Wanting to clamp a vise to the drill press table called for the use of T-nuts. I don't have a mill so making my own would have to be "old school" with a hack saw and file. Fortunately I found some already made for less than the price of the bar stock it would take to make them.

But when I tried to install the vise it wouldn't tighten down as the top of the nuts stood proud of the table top. Hmmm. Checked the nuts and they were all the same. Checked the slots and darned if that cheap import drill press didn't have any consistent measurements in the t-slots. I think they were cast but never machined. Anyway, it seemed simple enough, just take the top off of the nuts until they were a couple of thousands under the table top. A simple job, if you have a mill.

I could go old school and scribe a line on the nut and file it down in a vise. Or I could go all Tim Allen and use an angle grinder for a quick fix. But Damnit Jim, I'm a machinist, not a doctor.... Oh, wait, wrong series...

I've only had a lathe for a few months but every problem now looks like a lathe solution. Should be simple, chuck up a nut and face it off. Oops. Can't find a way to hold the nut in either the 3 or 4 jaw chucks that allows a good grip and good clearance from the tool to the chuck. Hmm. I could spin the nut onto a bolt and chuck that up. BUT the nuts have incomplete threads in the bottom of the hole to keep the bolt or stud from jacking into the table. I like that feature and wanted to keep it. Briefly thought about tapping the holes all the way through, doing the facing and then spoiling the threads again. That seemed like an option, but like the angle grinder, not very eloquent. 

Then I had this idea. Use a piece of all thread (a bolt would work too) and turn off the threads for a distance that was at least as deep as the jaws to get a full grip. Then drop this mandrel into the nut from the top and thread it in until it bottomed out on the incomplete threads. Put this in the chuck and tap the nut to make sure it it tight against the jaw faces. The spinning forces want to un-screw the nut but to come loose it has to move toward the jaws so it is trapped.
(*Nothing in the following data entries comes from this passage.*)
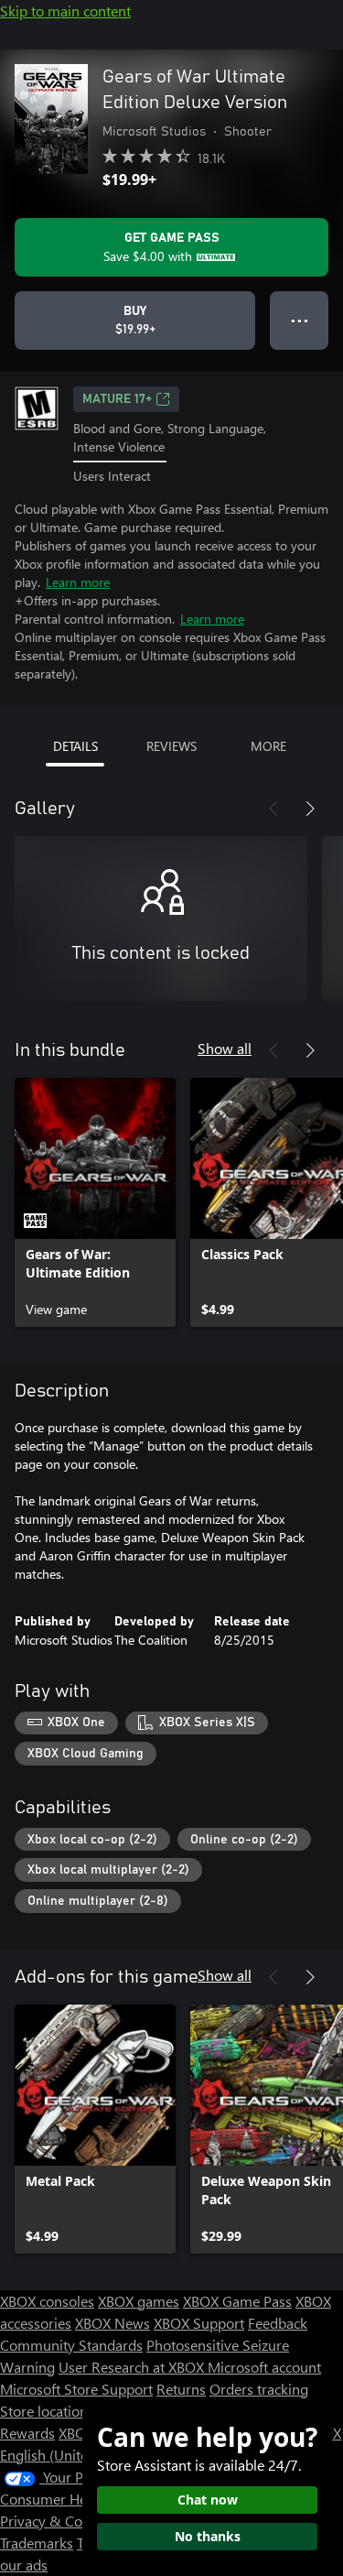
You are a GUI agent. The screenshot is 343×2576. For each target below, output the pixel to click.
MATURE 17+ (117, 399)
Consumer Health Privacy (80, 2498)
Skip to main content (65, 10)
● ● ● (299, 320)
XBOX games (138, 2300)
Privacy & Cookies (57, 2520)
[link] (95, 1202)
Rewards (27, 2432)
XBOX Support (199, 2322)
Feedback (277, 2322)
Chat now (207, 2499)
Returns (181, 2388)
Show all (225, 1048)
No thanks (208, 2536)
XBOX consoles (47, 2300)
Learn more (78, 582)
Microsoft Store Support (76, 2388)
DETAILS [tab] (75, 746)
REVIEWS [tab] (171, 746)
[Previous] (273, 808)
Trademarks (36, 2542)
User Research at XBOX (133, 2366)
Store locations (47, 2410)
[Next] (310, 808)
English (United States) (71, 2454)
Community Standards (71, 2344)
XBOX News (112, 2322)
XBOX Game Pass (237, 2300)
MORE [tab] (268, 746)
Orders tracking (258, 2388)
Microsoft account (264, 2366)
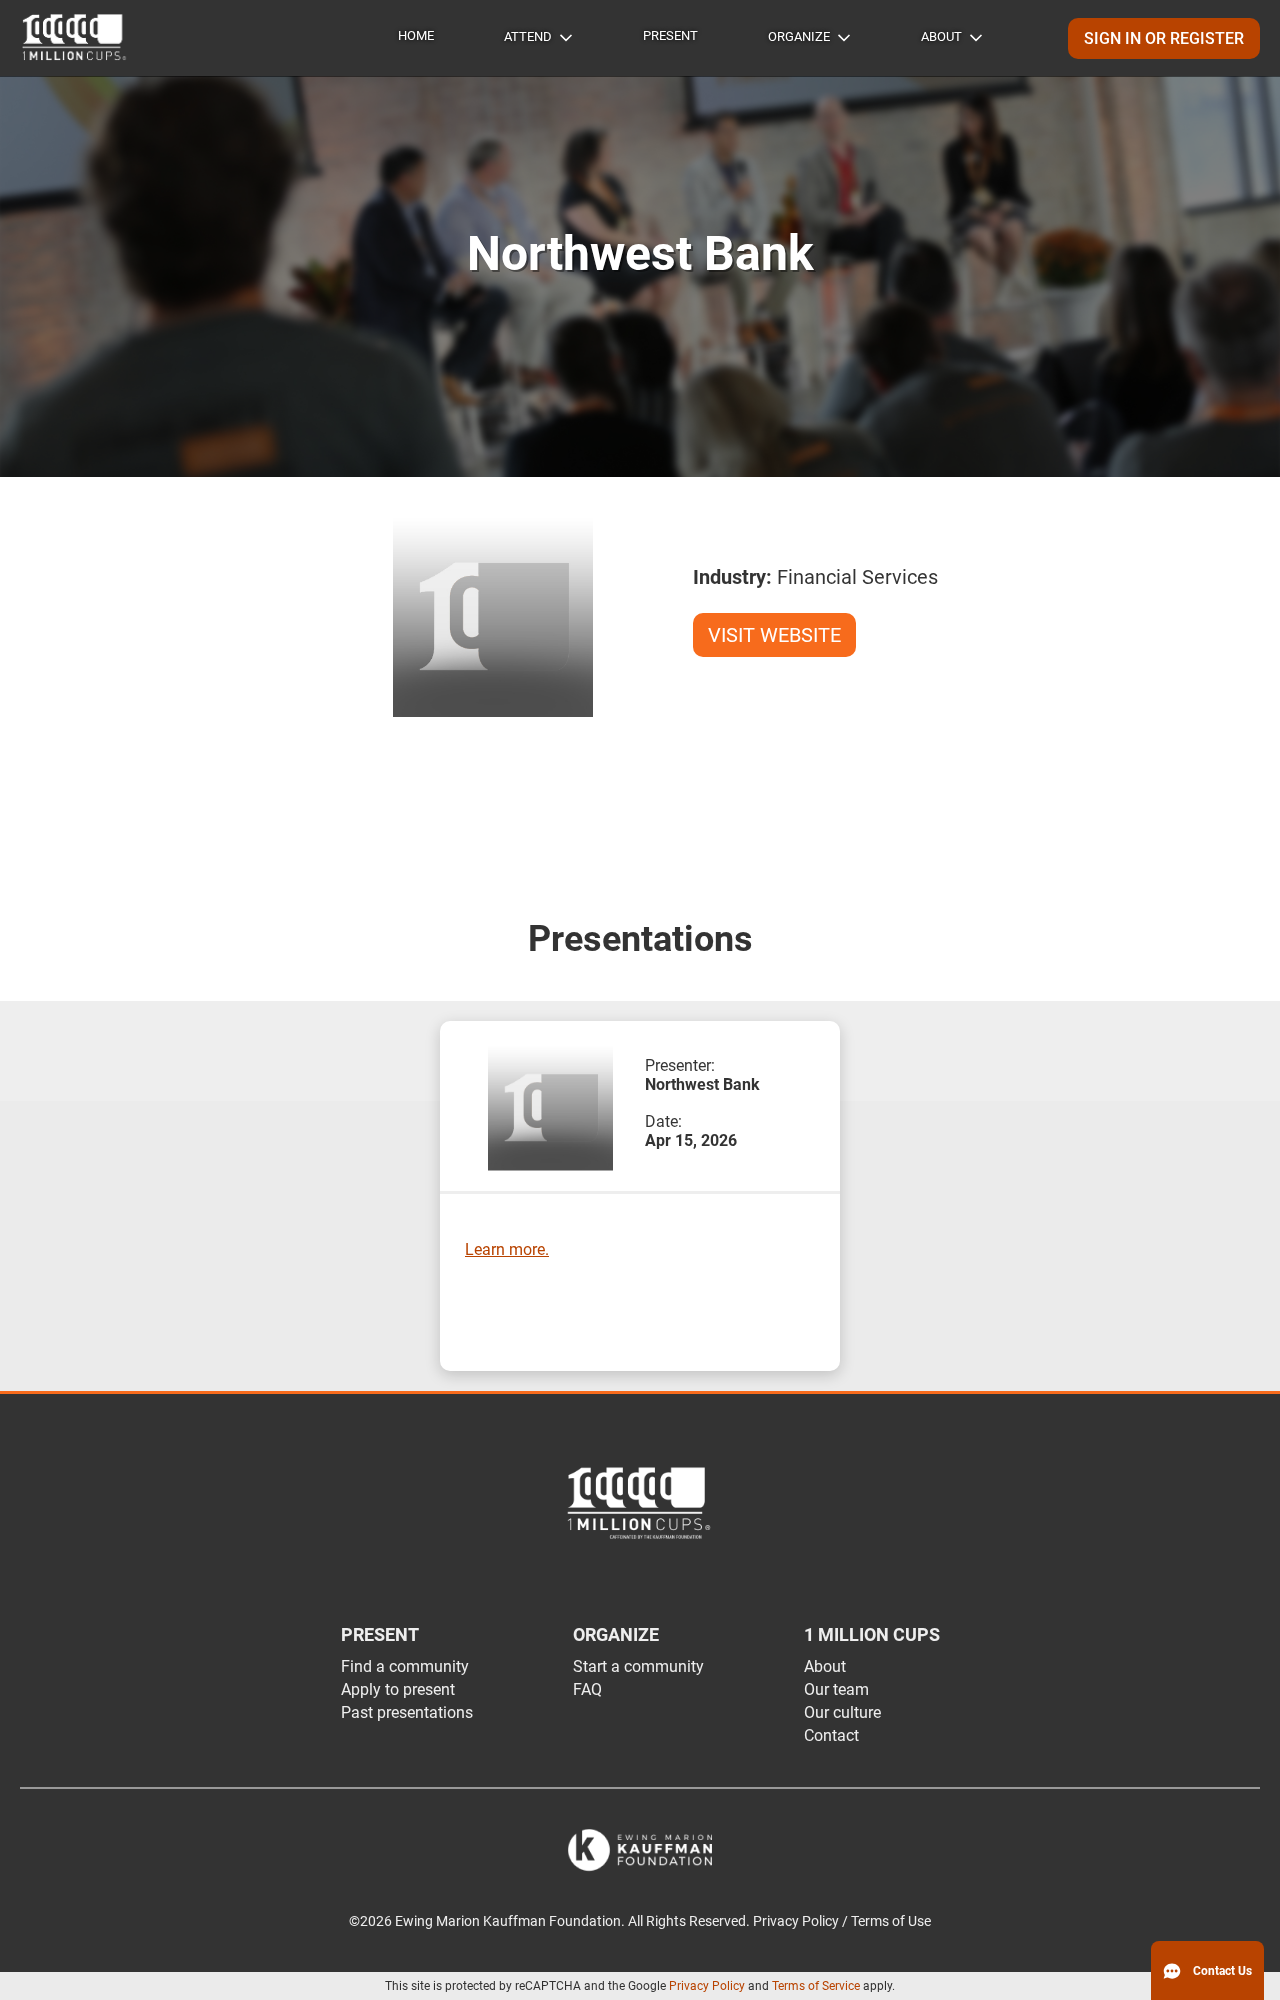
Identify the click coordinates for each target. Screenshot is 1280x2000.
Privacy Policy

From there it was an easy face to dimension for each nut. Since the crappy table had 4 slots, all different dimensions I opted to just scribe a line and turn a couple of thousands under it. I also stamped numbers at each slot and matching numbers on each nut to avoid confusion in the future.


----------



## extropic (Jun 30, 2022)

That's one way to go about it.

Quality T nuts are case hardened and, in addition to the interrupted cut, may be tough on your lathe tooling.

I vote for disc/belt/angle abrasive attack to get through the hard. Maybe clean up on the lathe to appease your OCD.
Make them all the same height. Number matching to the DP table slots is a bunch of unnecessary complexity.

YMMV


----------



## piper184 (Jun 30, 2022)

Yeah, I knew these el-cheapo nuts were just mild steel. Quality stuff not needed for this application. Would be different if I had a mill and all the cool clamp down fixtures. In hindsight, I could have just made them all the shortest height needed. Sometimes I just get caught up in "the process". In all likelihood, these nuts will never leave the slots even if I do take the vise off from time to time. Oh well, more for the learning curve.
For me it was more about figuring out how to hold the nuts in the chuck than that actual results. I have learned a lot about unusual setups from Quinn of Blondihacks.
I did make my first HSS tool for the lathe as I knew the interrupted cut would play havoc with the carbides that came with the lathe. It was a crude grind for my first attempt but it did work fairly well.
As a side note, I have had fairly good luck resharpening the carbide tools using el-cheapo diamond wheels for my Dremel instead of the special green wheels for the bench grinder. If you see sparks from your carbide tool it is surely chipped at that point. Ask me how I know. Learning curve...


----------